┌──

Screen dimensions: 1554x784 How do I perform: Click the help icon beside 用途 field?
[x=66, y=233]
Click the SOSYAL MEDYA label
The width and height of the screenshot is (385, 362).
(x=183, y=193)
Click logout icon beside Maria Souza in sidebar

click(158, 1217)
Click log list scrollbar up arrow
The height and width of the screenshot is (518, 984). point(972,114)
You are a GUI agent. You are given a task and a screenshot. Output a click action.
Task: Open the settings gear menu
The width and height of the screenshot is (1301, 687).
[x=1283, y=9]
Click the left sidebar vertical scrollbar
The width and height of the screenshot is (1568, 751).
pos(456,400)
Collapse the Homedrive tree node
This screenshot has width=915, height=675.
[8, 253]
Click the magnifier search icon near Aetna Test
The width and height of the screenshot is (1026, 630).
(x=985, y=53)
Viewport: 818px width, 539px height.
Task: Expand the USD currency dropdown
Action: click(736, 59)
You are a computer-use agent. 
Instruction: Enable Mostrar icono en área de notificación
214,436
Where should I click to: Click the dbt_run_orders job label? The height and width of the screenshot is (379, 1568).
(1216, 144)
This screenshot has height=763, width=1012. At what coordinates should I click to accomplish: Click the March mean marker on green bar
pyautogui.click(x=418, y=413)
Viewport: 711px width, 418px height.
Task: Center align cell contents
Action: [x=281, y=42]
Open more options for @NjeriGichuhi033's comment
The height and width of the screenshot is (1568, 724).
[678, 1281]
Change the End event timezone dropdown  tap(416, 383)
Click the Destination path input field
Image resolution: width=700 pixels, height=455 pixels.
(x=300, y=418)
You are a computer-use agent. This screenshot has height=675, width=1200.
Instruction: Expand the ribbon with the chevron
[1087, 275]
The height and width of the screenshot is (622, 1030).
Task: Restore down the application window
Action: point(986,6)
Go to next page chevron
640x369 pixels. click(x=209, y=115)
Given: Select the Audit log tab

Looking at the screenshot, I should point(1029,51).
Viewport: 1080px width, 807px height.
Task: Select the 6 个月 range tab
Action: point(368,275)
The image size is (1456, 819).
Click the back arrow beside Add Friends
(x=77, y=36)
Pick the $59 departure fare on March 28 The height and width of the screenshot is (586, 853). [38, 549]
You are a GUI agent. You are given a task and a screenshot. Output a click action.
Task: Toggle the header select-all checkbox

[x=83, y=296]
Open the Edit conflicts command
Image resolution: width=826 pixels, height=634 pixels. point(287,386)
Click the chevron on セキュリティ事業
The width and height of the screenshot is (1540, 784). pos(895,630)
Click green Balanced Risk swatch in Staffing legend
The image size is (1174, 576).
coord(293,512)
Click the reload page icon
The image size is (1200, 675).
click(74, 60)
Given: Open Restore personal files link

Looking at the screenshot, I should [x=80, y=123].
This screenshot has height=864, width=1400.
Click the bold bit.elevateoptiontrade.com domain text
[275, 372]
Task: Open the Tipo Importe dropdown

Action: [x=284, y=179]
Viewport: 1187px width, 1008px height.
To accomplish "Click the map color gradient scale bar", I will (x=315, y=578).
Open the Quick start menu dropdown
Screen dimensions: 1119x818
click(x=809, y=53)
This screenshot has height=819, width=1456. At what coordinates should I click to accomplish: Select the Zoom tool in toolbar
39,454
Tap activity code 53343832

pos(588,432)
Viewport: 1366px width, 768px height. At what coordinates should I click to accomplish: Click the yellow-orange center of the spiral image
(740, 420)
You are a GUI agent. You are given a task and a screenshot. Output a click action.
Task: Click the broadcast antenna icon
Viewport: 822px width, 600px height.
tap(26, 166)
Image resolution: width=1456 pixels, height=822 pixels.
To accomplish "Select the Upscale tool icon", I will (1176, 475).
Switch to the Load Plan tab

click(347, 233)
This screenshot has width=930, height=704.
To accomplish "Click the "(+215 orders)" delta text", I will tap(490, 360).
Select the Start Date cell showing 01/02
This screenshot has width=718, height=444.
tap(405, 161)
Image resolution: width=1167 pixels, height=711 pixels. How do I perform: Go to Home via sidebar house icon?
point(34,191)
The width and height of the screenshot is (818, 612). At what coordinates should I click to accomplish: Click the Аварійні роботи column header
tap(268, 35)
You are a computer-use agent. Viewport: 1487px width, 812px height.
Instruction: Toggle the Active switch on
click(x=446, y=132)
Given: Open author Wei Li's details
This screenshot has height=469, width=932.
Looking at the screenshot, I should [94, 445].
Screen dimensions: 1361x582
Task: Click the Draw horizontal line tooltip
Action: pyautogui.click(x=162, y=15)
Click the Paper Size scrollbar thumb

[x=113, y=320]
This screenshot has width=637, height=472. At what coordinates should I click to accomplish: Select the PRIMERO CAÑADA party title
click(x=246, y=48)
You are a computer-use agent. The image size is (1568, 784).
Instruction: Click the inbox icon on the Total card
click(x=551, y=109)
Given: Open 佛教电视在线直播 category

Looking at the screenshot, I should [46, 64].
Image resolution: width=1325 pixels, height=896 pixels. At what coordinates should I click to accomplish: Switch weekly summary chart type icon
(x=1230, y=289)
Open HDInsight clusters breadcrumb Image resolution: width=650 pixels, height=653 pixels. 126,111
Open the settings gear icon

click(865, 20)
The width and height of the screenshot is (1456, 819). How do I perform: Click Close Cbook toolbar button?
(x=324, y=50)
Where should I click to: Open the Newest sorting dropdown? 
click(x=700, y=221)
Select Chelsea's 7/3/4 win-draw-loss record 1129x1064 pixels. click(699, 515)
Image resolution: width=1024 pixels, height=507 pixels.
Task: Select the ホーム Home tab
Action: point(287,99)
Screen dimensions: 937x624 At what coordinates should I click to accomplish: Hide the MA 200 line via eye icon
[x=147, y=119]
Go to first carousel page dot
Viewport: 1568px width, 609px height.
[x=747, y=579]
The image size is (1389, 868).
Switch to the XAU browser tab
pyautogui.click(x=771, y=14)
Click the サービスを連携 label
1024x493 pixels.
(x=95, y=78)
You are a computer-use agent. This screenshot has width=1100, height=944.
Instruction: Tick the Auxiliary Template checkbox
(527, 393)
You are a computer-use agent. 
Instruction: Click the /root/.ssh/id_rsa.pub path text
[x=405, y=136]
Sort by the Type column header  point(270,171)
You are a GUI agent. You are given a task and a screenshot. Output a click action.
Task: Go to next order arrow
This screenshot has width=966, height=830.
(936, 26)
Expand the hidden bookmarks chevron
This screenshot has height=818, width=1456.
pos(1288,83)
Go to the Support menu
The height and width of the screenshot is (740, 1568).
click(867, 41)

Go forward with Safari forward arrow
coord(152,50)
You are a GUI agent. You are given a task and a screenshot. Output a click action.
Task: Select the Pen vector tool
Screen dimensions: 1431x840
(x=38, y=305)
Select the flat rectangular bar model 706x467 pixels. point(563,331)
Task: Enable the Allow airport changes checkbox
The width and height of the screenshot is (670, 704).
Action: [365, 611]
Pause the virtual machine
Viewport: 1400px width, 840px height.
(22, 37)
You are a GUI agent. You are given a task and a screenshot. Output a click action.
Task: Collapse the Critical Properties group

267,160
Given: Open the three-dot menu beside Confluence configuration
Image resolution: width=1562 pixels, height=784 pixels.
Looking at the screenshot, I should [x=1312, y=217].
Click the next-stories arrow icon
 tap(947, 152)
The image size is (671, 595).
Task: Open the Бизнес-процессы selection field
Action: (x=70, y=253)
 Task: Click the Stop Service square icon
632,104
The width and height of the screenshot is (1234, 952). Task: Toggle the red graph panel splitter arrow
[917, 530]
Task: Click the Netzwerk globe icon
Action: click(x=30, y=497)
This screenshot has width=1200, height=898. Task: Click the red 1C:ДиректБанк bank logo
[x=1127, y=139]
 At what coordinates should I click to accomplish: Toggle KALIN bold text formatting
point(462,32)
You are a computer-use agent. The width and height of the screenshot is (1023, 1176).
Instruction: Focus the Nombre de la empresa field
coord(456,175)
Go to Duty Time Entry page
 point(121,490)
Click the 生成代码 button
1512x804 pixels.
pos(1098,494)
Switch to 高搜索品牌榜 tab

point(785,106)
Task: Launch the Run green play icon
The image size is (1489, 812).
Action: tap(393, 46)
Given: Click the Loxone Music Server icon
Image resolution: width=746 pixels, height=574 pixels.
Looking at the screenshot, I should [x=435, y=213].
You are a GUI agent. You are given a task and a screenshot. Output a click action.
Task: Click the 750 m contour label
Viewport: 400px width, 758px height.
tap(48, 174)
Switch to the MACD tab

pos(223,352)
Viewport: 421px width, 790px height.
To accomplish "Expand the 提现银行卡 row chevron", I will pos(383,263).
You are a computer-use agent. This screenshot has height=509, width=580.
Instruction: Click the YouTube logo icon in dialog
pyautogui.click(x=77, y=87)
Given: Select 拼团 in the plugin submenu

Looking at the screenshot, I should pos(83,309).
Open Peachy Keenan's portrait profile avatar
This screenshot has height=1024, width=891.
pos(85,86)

└──

Please pull out the entries above word for word, starting at the very first line and ending with the line that contains "The height and width of the screenshot is (518, 984).", both included.

• **Solution**
Screen dimensions: 1554x784 How do I perform: Click the help icon beside 用途 field?
[x=66, y=233]
Click the SOSYAL MEDYA label
The width and height of the screenshot is (385, 362).
(x=183, y=193)
Click logout icon beside Maria Souza in sidebar

click(158, 1217)
Click log list scrollbar up arrow
The height and width of the screenshot is (518, 984). point(972,114)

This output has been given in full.